A continuazione di quanto ho scritto ieri: questa mattina
udienza privata di papa Francesco all’Assemblea del Movimento dei focolari.
Vale la pena vedere il video completo…
Alla fine sorpresa: il Papa ha voluto salutare, ad uno ad
uno, tutti i presenti. Così anch’io mi sono trovato a tu per tu con lui. “Sono
un Oblato di Maria Immacolata – gli ho detto. Anche noi viviamo in comunione
con questi nuovi carismi”. Con me p. Salvo, in alta uniforme, gli ha ripetuto
più o meno le stesse cose. E il Papa: “Avanti così!”. Allora… avanti così!
E il Vangelo della domenica?
Forse basta la prima pagina del l
ibro che ho regalato al Papa:Era un sabato come oggi quando entrò nella mia
stanza. Da giorni la febbre mi aveva domata. Distesa sul giaciglio sentivo
venir meno le forze. Ero spossata. L’arsura m’aveva bruciato le labbra ed ero
madida di sudore. Mia figlia non si scostava dal letto, mi vegliava giorno e
notte con amore di madre. Era madre per me ed io sua figlia. Ma la sentivo
sempre più lontana, la intravedevo appena, gli occhi appannati dall’ombra di
morte.
“Sono come acqua versata – mi dicevo mentre mi
assentavo da quanto m’era intorno –, sono slogate le mie ossa, il mio cuore è
come cera fusa nelle mie viscere, la mia gola inaridisce come coccio di creta,
la mia lingua si attacca al palato… Ma tu, Adonai, non stare lontano, mia
forza, vieni presto in mio aiuto”.
Quando la vita mi stava ormai
abbandonando Lui entrò nella mia stanza. Non lo vidi. Da ore non aprivo più gli
occhi. Non lo sentii neppure. Stavo scivolando verso lo Sheol senza più la
forza per resistere.
Una mano mi trattenne dall’ultimo
passo. Mi aveva preso per mano. La sua mano forte e delicata. La presa decisa.
Mi sollevò, mi trasse a sé.
Fu un risveglio dolce, come quando
hai riposato bene e a lungo, senza incubo alcuno. Mi trovai seduta sul letto.
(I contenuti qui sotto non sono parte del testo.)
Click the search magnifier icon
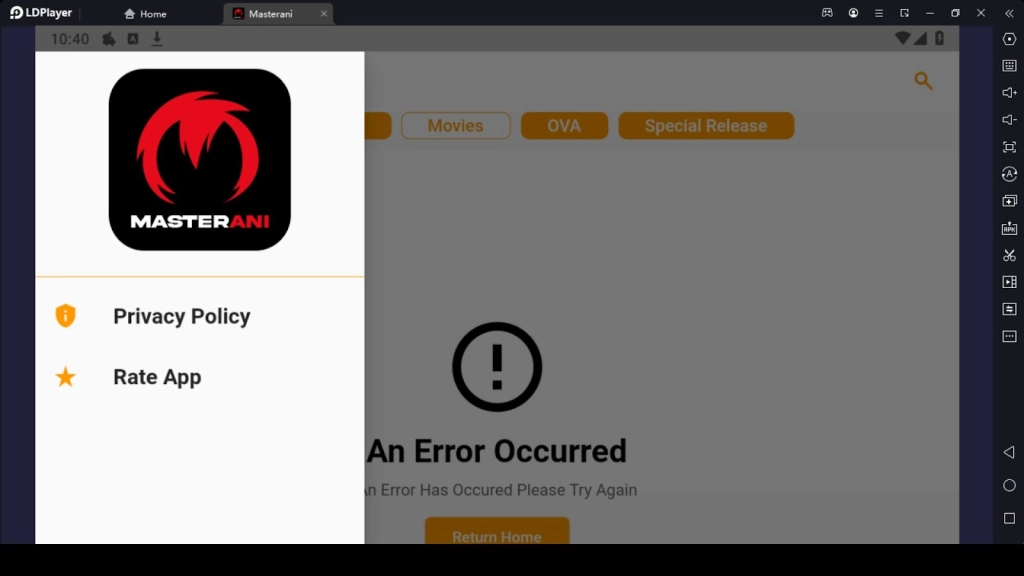pos(923,81)
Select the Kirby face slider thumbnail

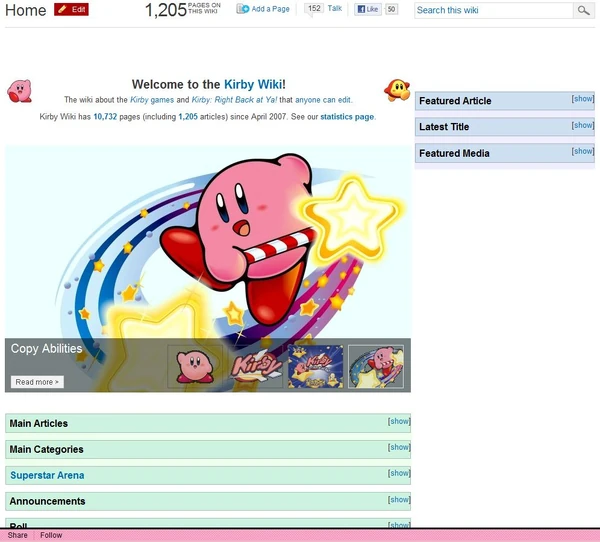[x=195, y=367]
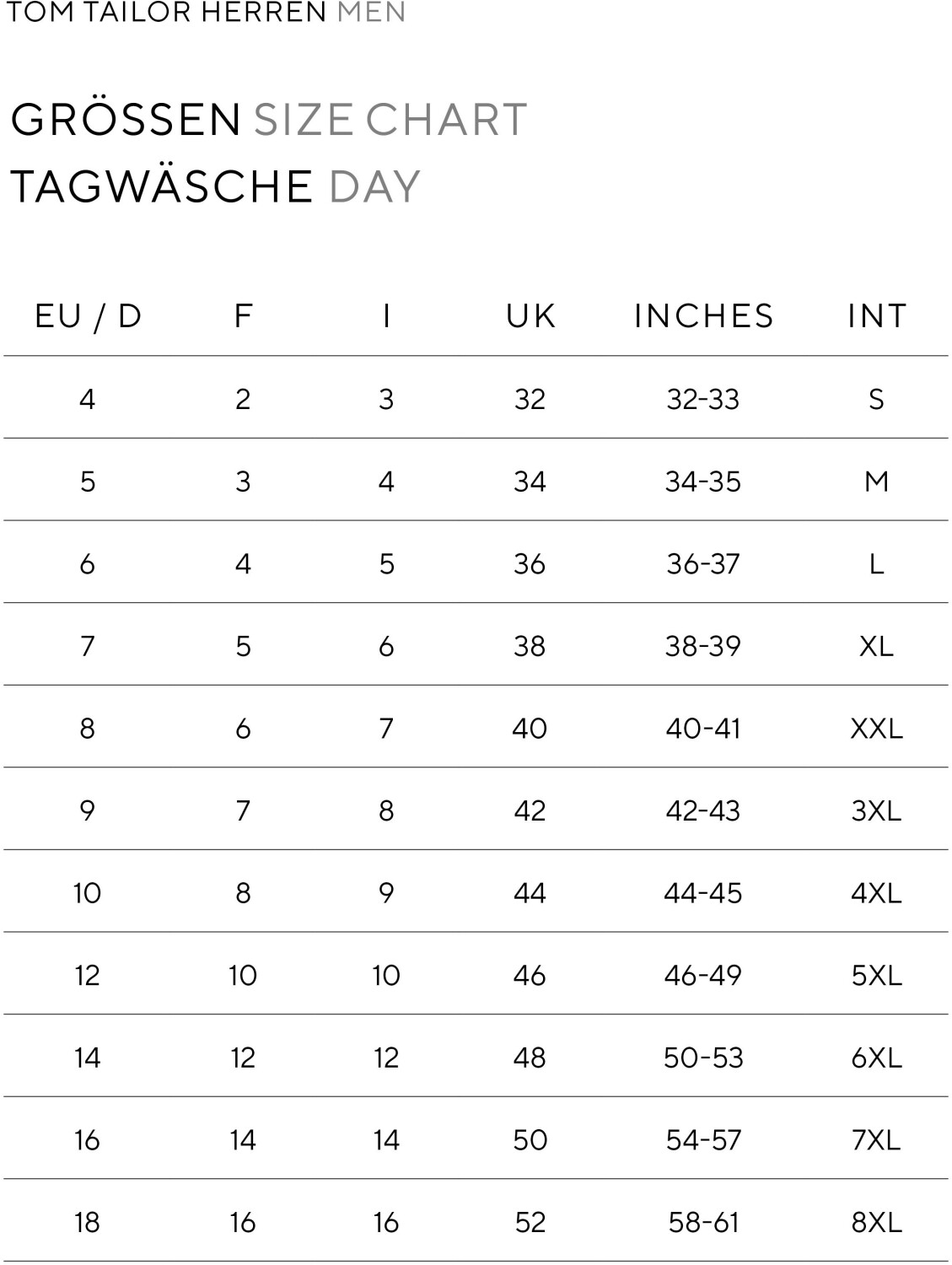Click UK size 52 cell
The width and height of the screenshot is (952, 1265).
[530, 1222]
Mia figlia accanto, Simone, Andrea, il nostro servo fedele e Lui. Non l’avevo
mai visto prima d’allora. Anche gli altri era come li vedessi per la prima
volta. Ero morta ed ora ero viva. Tutto era nuovo attorno a me. Io stessa era
un’altra.
Mi teneva ancora per mano. Me la
teneva stretta. Da mano a mano passava la vita. Vivevo d’una vita mai vissuta
prima.
Mi fiorirono sulle labbra le
parole del nostro re David: “… e tu mi prendi per mano, mi guiderai secondo i
tuoi disegni e poi mi attirerai nella tua gloria”. Le pronunciai guardando a
Lui nella penombra della stanza ridivenuta fresca e familiare. Guardavo a Lui,
ma lo sentivo tutto nella sua mano, nella mia mano.
“Con braccio possente hai fatto
uscire il tuo popolo dall’Egitto”, gli mormorai. Ora sapevo qual era la mano
forte che aveva liberato i nostri padri. La stessa che mi teneva stretta e mi
stava liberando dalla morte. Ero scesa nella tenebra dello Sheol, e la sua mano
mi aveva afferrato, mi aveva riportato in vita.
Ripercorse lo stesso cammino più
tardi, per tutti voi, per tutti noi. In Gerusalemme, fuori le mura della città,
sulla collina, per Lui s’aperse il baratro della morte e Lui scese sotterra e
con braccio possente e con la presa salda della sua mano afferrò ogni uomo,
ogni donna che giaceva nella fossa della morte. Con il Signore risorto siamo
tutti risorti.
Ma questo non lo sapevo ancora.
Allora sentivo soltanto un sangue nuovo che mi pulsava nelle vene, un soffio di
vita che m’entrava nelle narici. Mi sentii viva, viva, viva.
Ero in piedi e Lui mi teneva
ancora per mano.
Quando lasciò la sua presa ero già
viva, ero tutta viva.
Avevo la forza di quand’ero
ragazza in casa di mio padre, la forza della moglie giovane quando governavo la
casa di mio marito. E cominciai subito a preparare il pranzo per Lui e gli
altri di casa. La casa, che s’era addormentata con me, con me si risvegliò.